By PETER GRIFFIN telecoms writer
It is a mere smudge on its multinational parent's balance sheet, but Vodafone New Zealand's results show it has surpassed arch rival Telecom and is on track to break the $1 billion revenue mark by 2005.
In the year to March 31, Vodafone New Zealand's revenue jumped 20 per cent to $841 million, while customer numbers were up 195,000 to nearly 1.3 million, giving it 51 per cent of the mobile market.
The operation, formed through the acquisition of Bell South's fledgling network 4 1/2 years ago, has made rapid progress. Some would say it has been canny global marketing that has seen the group rack up nearly 120 million subscribers worldwide.
Vodafone will not release detailed local accounts until September. But last year it made a profit of $48 million, and managing director Tim Miles said that had increased.
In its accounts, Vodafone New Zealand is lumped into the "other Asia Pacific" category, separating it from Vodafone's massive operation in Japan. That category reported group operating profit increased 68 per cent to £111 million ($313.7 million) on turnover of £825 million. Vodafone New Zealand outperformed its sister companies in Australia and Fiji.
The growth came during a busy year for Vodafone: it enabled global data roaming for switched-on travellers, introduced SIM-card-based services and launched a major attack on Telecom's stronghold, the business market.
It also supported broadband player Walker Wireless in three successful bids for Government Probe tenders in Southland, Wairarapa and Northland. As a result, larger volumes of data are passing over Vodafone's network in the form of MMS picture messages, Vodafone Live content and mobile business traffic.
Data now comprises nearly 13 per cent of Vodafone's revenue, up from 9 per cent in the previous year. Miles said average revenue per user was up 4 per cent.
On a global level, Vodafone delivered another staggering loss of £9.82 billion, down from £16.2 billion in the previous period.
But Miles said the loss was meaningless. The real measure of Vodafone's success was at the operating level, and it was doing well there.
"Globally many of our competitors are constrained in what they can do because they are trying to repay debt. We're able to reinvest huge chunks of cash," said Miles, who claimed Vodafone's mobile capital expenditure exceeded Telecom's "by multiples".

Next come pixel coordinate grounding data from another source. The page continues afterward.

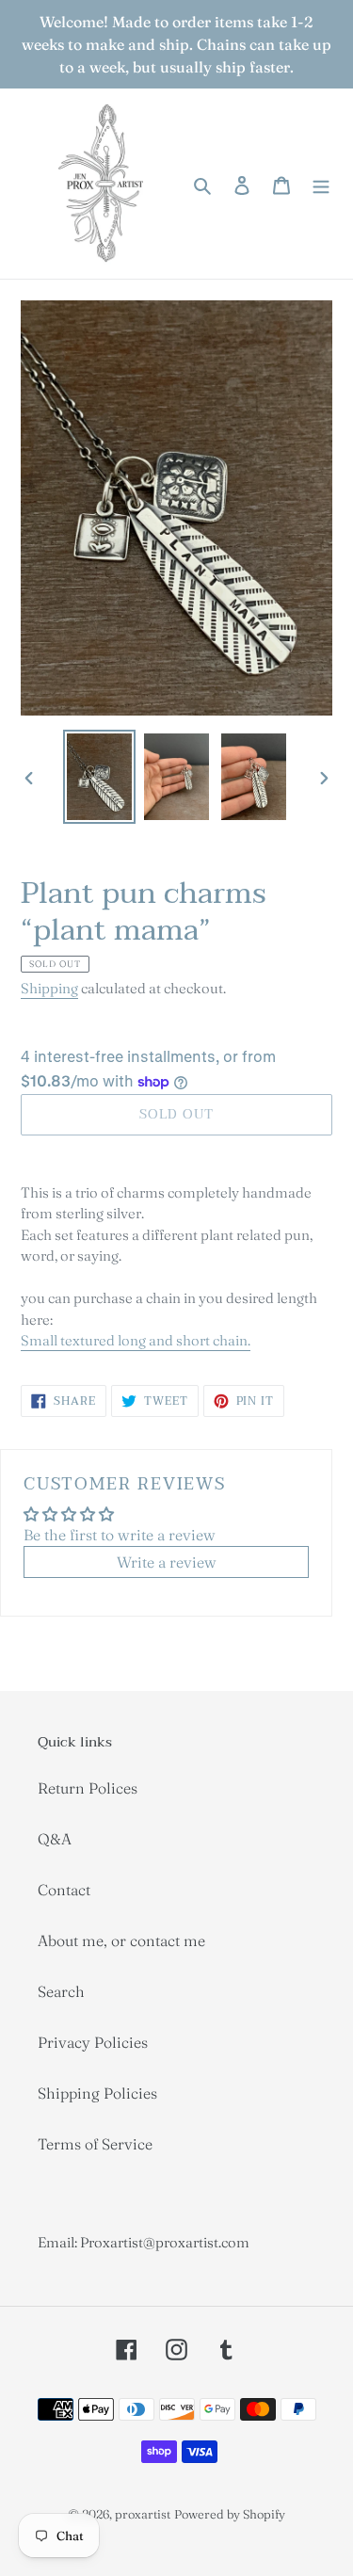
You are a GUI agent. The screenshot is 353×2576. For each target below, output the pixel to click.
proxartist (142, 2513)
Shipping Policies (97, 2093)
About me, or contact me (121, 1940)
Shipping (49, 988)
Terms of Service (95, 2143)
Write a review (167, 1562)
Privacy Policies (93, 2042)
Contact (64, 1889)
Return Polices (87, 1788)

He would not reveal Vodafone's capital spend, but it may increase if Vodafone follows other parts of the group in rolling out a third-generation (3G) network.

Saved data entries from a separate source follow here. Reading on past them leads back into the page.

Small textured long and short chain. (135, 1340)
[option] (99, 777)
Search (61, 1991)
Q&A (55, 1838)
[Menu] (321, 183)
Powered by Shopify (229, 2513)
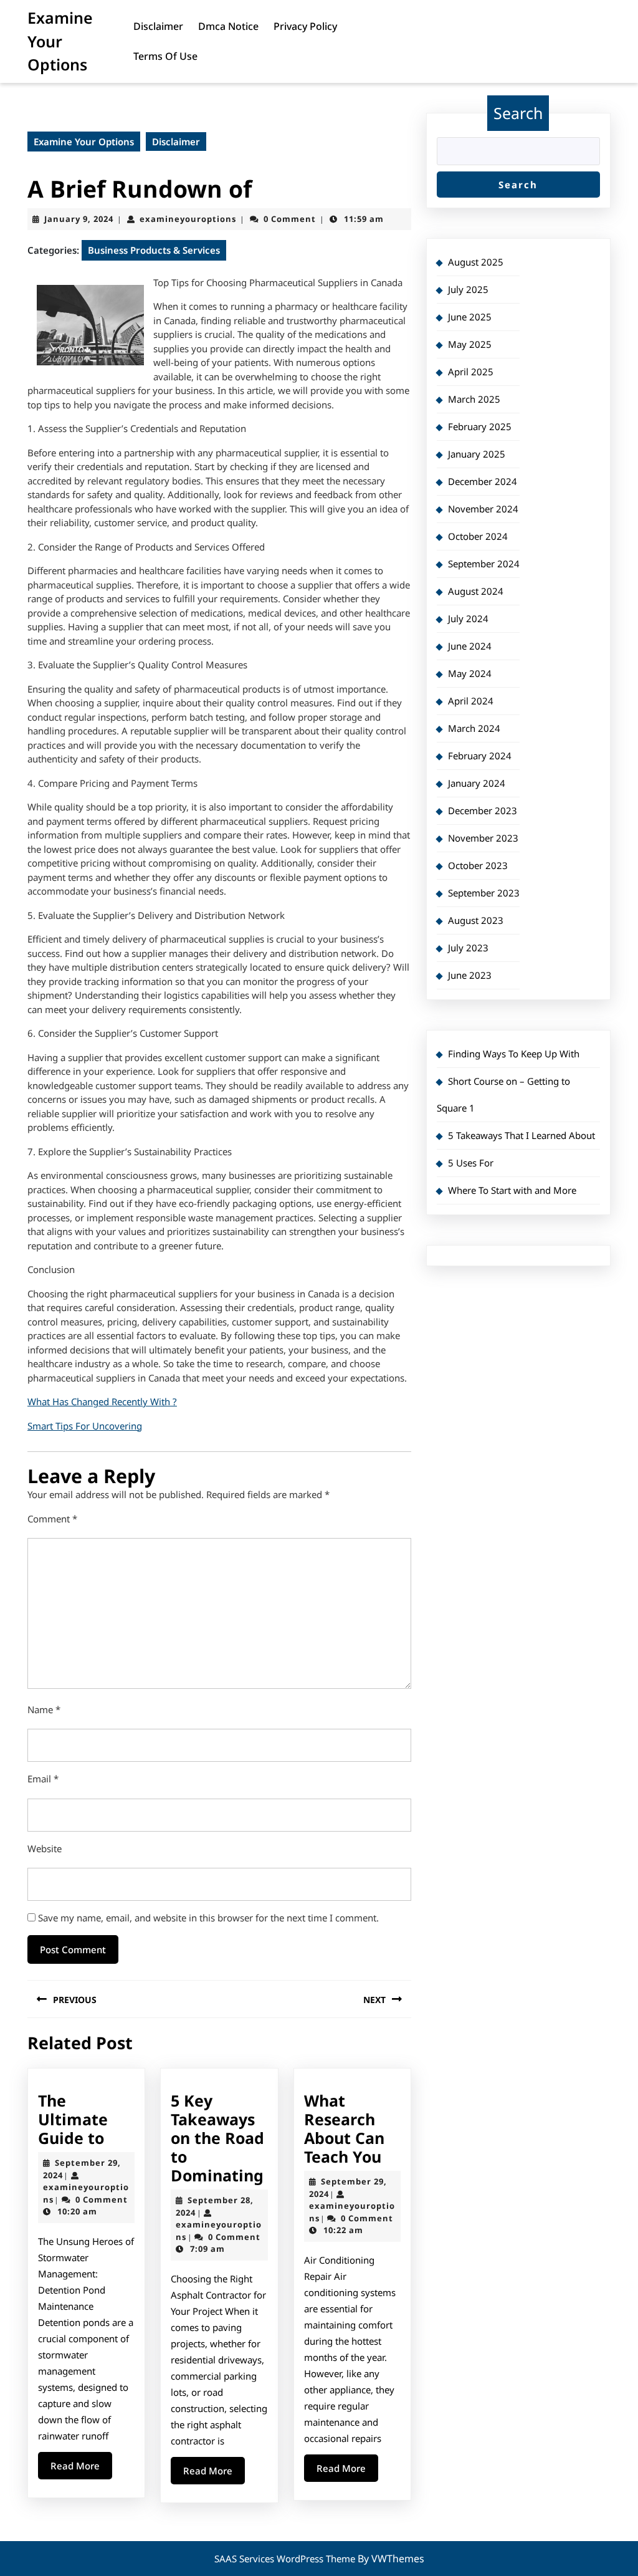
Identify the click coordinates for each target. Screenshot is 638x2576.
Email (43, 1778)
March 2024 (474, 728)
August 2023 (475, 920)
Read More (81, 2469)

Telecom said its mobile capital expenditure was $70 million this financial year.
Miles would not put a date on the expensive upgrade to wideband cdma technology. But when it did happen, Vodafone would have Vodafone's 3G operations in Japan and Europe to learn from.
Vodafone will be a contributor to the new Kiwi Share, which subsidises Telecom's obligation to service loss-making customers.
Miles said the Kiwi Share effectively penalised Vodafone for creating competition and should be abolished.
"Telecom is at a greater risk of losing money if we go into Southland for example, therefore our risk of paying them money goes up."
Instead, Vodafone proposed that unprofitable regions be auctioned to telcos that believed they could run viable businesses.
"If there are unprofitable customers, bundle up the demand like Probe and tender it out. You'll find people would still be covered."